:: TEXT FOR ANALYSIS ::
☆ ☆ ☆

Office of the First Lady

_________________________________________________________________

September 8, 2014

 

 

REMARKS BY THE FIRST LADY

AT REACH HIGHER “PREP” RALLY

 

Booker T. Washington High School

Atlanta, Georgia

 

2:07 P.M. EDT

 

MRS. OBAMA:  Hey!  (Applause.)  What’s going on?  Okay, they’re trying to make me dance some more.  I’m not going to dance anymore.  (Laughter.)  I can only dance because my children aren’t here.  When I dance with them, I’m embarrassing to them.  (Laughter.)  How are you guys doing?  (Applause.)  Oh, my goodness!  I am so thrilled to be here in Atlanta with all of you.  Let’s go, Bulldogs!  (Applause.)  You guys feeling good?  (Applause.)  I am, too.

 

Let me start — I want to start by thanking a few people first.  I want to start by thanking Alexandria for that very wonderful introduction.  She did a good job, didn’t she?  (Applause.)  And your classmate Tauja, as well, for her remarks.  She introduced Secretary Duncan — she did a great job.  (Applause.)

 

And we’ve got Sway Calloway here from MTV, he’s backstage.  (Applause.)  I don’t know if you’ve met our Secretary of Housing and Urban Development, Julian Castro, he’s here.  (Applause.)  And your First Lady of Georgia is here, Mrs. Sandra Deal, who has been doing some phenomenal work in education.  (Applause.)  I am so grateful to her for the work she’s doing on behalf of the children of this state.  Thank you for taking the time.

☆ ☆ ☆

:: WORK INSTRUCTION ::
Rewrite the rally speech from "MRS. OBAMA:  Hey!  (Applause.)  What’s" to "great job.  (Applause.)", putting "delighted" in place of "thrilled". Rely on the rally speech alone.

:: PROVIDED DATA ::
☆ ☆ ☆

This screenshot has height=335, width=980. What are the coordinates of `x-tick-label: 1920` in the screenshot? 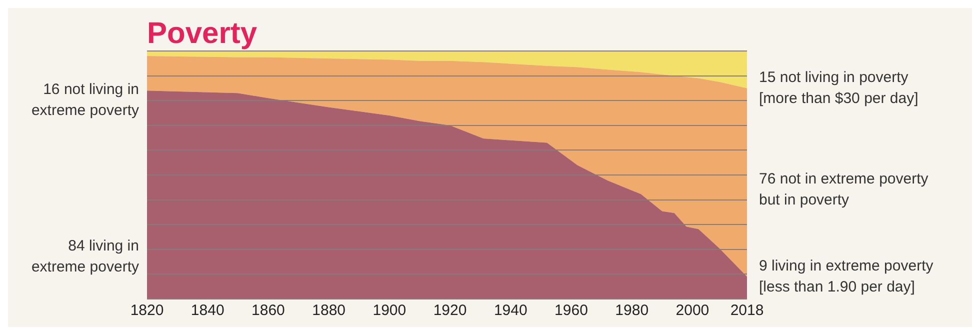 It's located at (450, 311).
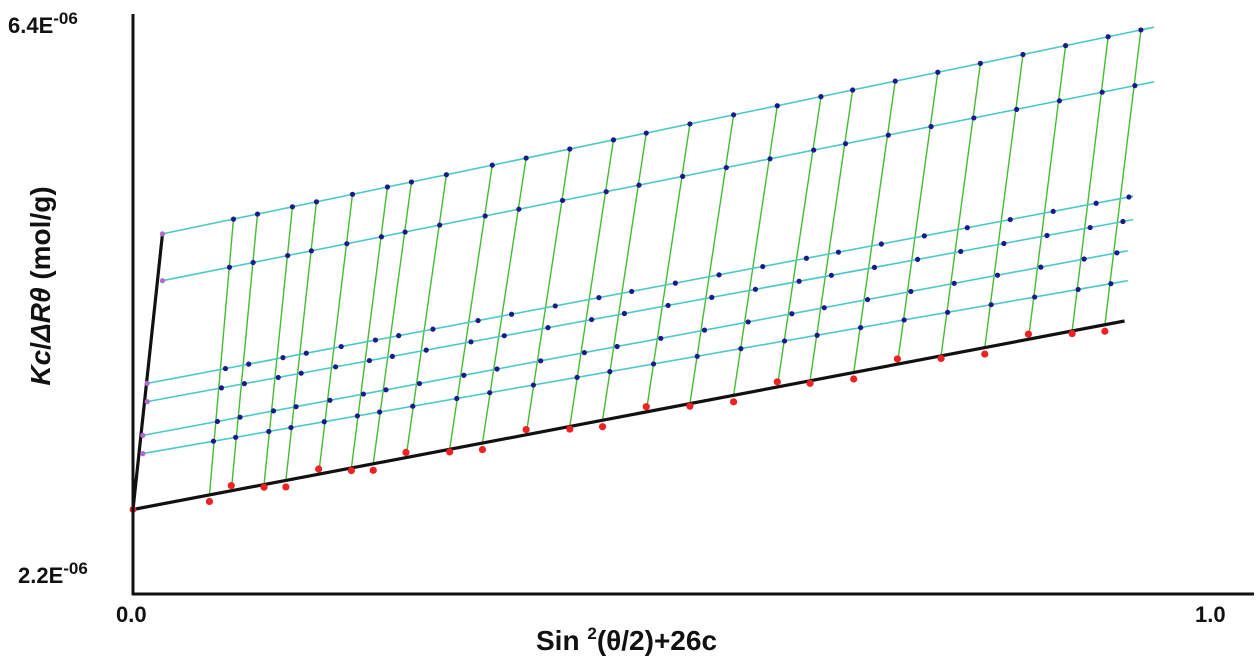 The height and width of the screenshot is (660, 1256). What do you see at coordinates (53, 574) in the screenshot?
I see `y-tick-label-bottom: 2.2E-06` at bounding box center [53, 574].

☆ ☆ ☆

:: SOLVED EXERCISE ::
MRS. OBAMA:  Hey!  (Applause.)  What’s going on?  Okay, they’re trying to make me dance some more.  I’m not going to dance anymore.  (Laughter.)  I can only dance because my children aren’t here.  When I dance with them, I’m embarrassing to them.  (Laughter.)  How are you guys doing?  (Applause.)  Oh, my goodness!  I am so delighted to be here in Atlanta with all of you.  Let’s go, Bulldogs!  (Applause.)  You guys feeling good?  (Applause.)  I am, too.

 

Let me start — I want to start by thanking a few people first.  I want to start by thanking Alexandria for that very wonderful introduction.  She did a good job, didn’t she?  (Applause.)  And your classmate Tauja, as well, for her remarks.  She introduced Secretary Duncan — she did a great job.  (Applause.)